5/ Si tout est anticipé, c’est beaucoup moins l’aventure. Les expatriés ont souvent au fond d’eux un petit goût pour les terras incognitas, quelles soient géographiques, professionnelles ou personnelles.
6/ Un coach, c’est bien mais après on doit être parfait, en plus la boite a payé pour vous, donc on n’a plus droit à l’erreur et on ne peut plus râler tous les matins. Mon Chéri aurait peut-être dû me l’offrir ce coach … pour la paix des ménages.
J’ai épuisé le sujet des « contre » pour le moment, passons aux points positifs:
1/ Il parait que les coachs vous aident surtout pendant les 100 premiers jours pour vous adapter, et là ça doit être pas mal pour éviter de se faire regarder de travers, voire insulter ou arnaquer par les locaux quand on n’a visiblement pas fait comme il fallait.
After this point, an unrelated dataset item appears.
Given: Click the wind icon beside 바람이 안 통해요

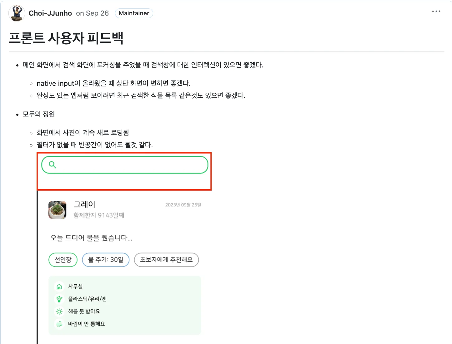Looking at the screenshot, I should (x=59, y=324).
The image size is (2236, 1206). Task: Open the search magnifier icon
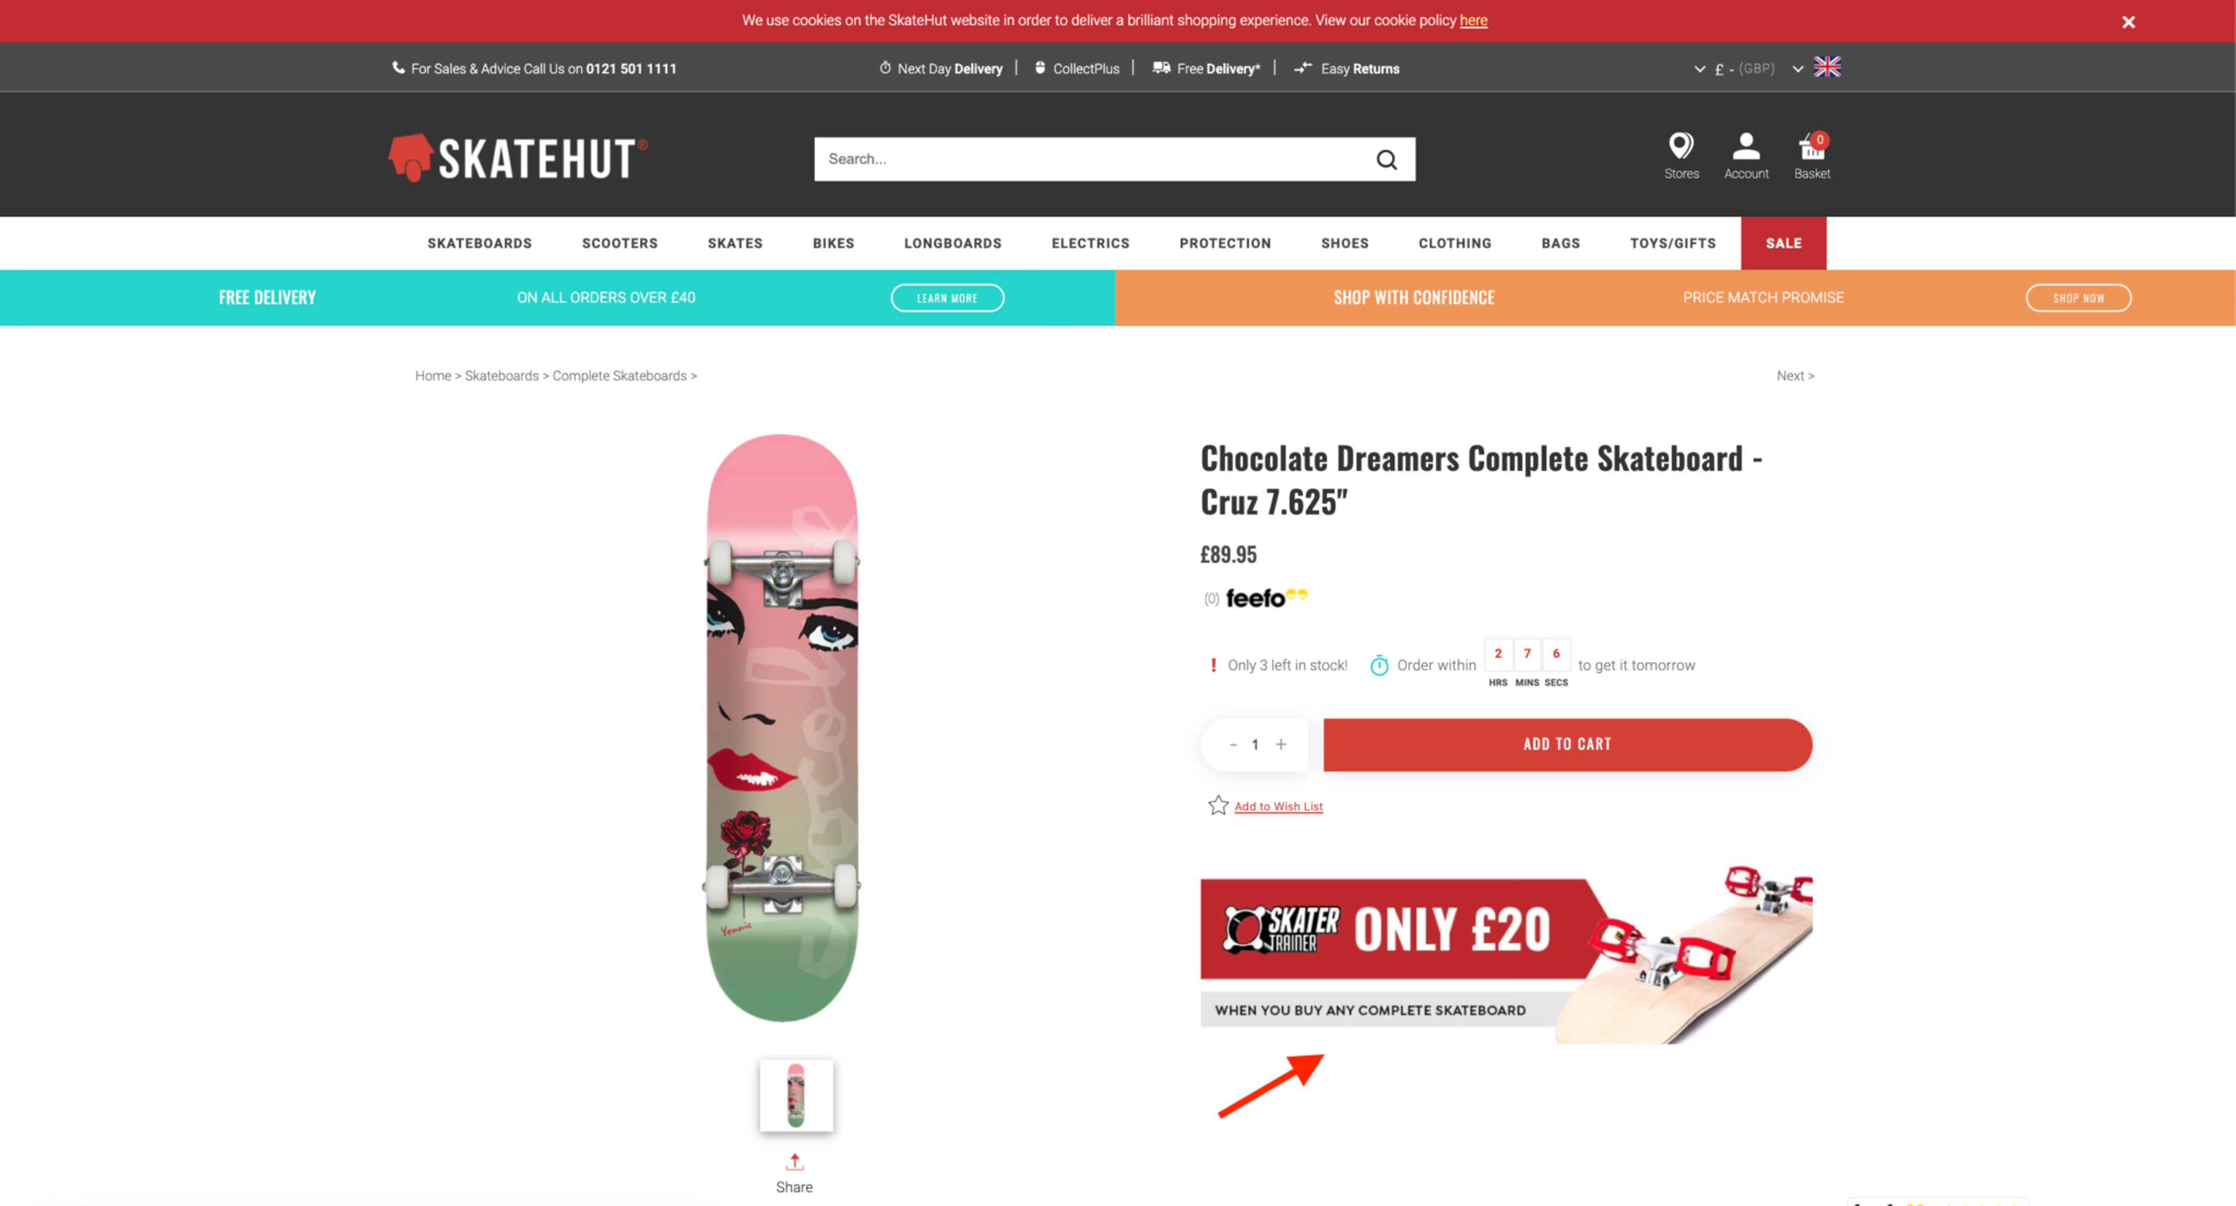tap(1386, 159)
C’est ce qu’on appelle la gestion du choc culturel, et oui Madame, ya des mots pour ça !
2/ Les coachs s’occupent de celui qui bosse ! Comme ça, celui qui suit, dit le suiveur, est tranquille. Il n’a plus à écouter tous les problèmes de boulot et peut totalement se consacrer à des choses importantes comme par exemple comment décorer sa maison et tester les restaurants et les clubs de sports (après les restos pour avoir bonne conscience). Une fois de plus vive la futilité.
3/ Le coach peut parait-il vous aider à apprendre rapidement la langue locale grâce à des méthodes efficaces. J’aimerais beaucoup tester ce volet du coaching, ayant déjà 3 livres du chinois pour débutants dans ma bibliothèque, ouvert chacun jusqu’à la page 4. Le problème, c’est qu’ils sont écrits en anglais, et que c’est assez dur d’apprendre la prononciation du chinois avec des exemples anglais quand on a un bon accent français en anglais. Je me comprends. OK, je vous vois venir, je vais acheter un livre de chinois en français… Ca fera 4 livres.
4/ Le coach vous aide à asssurer l’équilibre de votre vie familiale et professionnelle. Ca aussi j’aimerais beaucoup essayer, et je pense que le coach pourrait expliquer à l’employeur de Mon Chéri, que ce n’est pas la peine de faire sa semaine sur 2 jours et demi.
5/ Le Coach vous aide à gérer votre carrière à l’international et à développer votre projet de vie. Ca j’en rêve encore de ma carrière internationale. Oups, en fait le coach gère celle de Mon Chéri, moi j’ai mon projet de vie, c’est vrai, j’oubliais. Remarquez j’en rêve aussi de mon projet de vie, sauf qu’il est souvent contrecarré par les aléas de la vie.
6/ Le Coach vous aide à gérer l’impatriation. Ici je dis Respect et Une minute de silence pour tous ceux qui sont rentrés, dont je ferais un jour parti, et qui attendent impatiemment derrière leurs carreaux embrûmés l’arrivée d’un petit rayon de soleil lumineux et printanier.
Finalement ça a vraiment du pour et du contre le coach…
Votre expatriation, Madame vous la voulez avec ou sans coach ? Et l’accouchement vous l’avez fait avec ou sans péridurale ? Et le service, c’était dans les Paras ou la Marine ? Allez je m’arrête là, mais dans 20 ans, il y aura deux catégories, les avec et les sans, ça fera des dîners en ville pimentés.
Sérieusement, je suis preneuse des expériences des uns et des autres.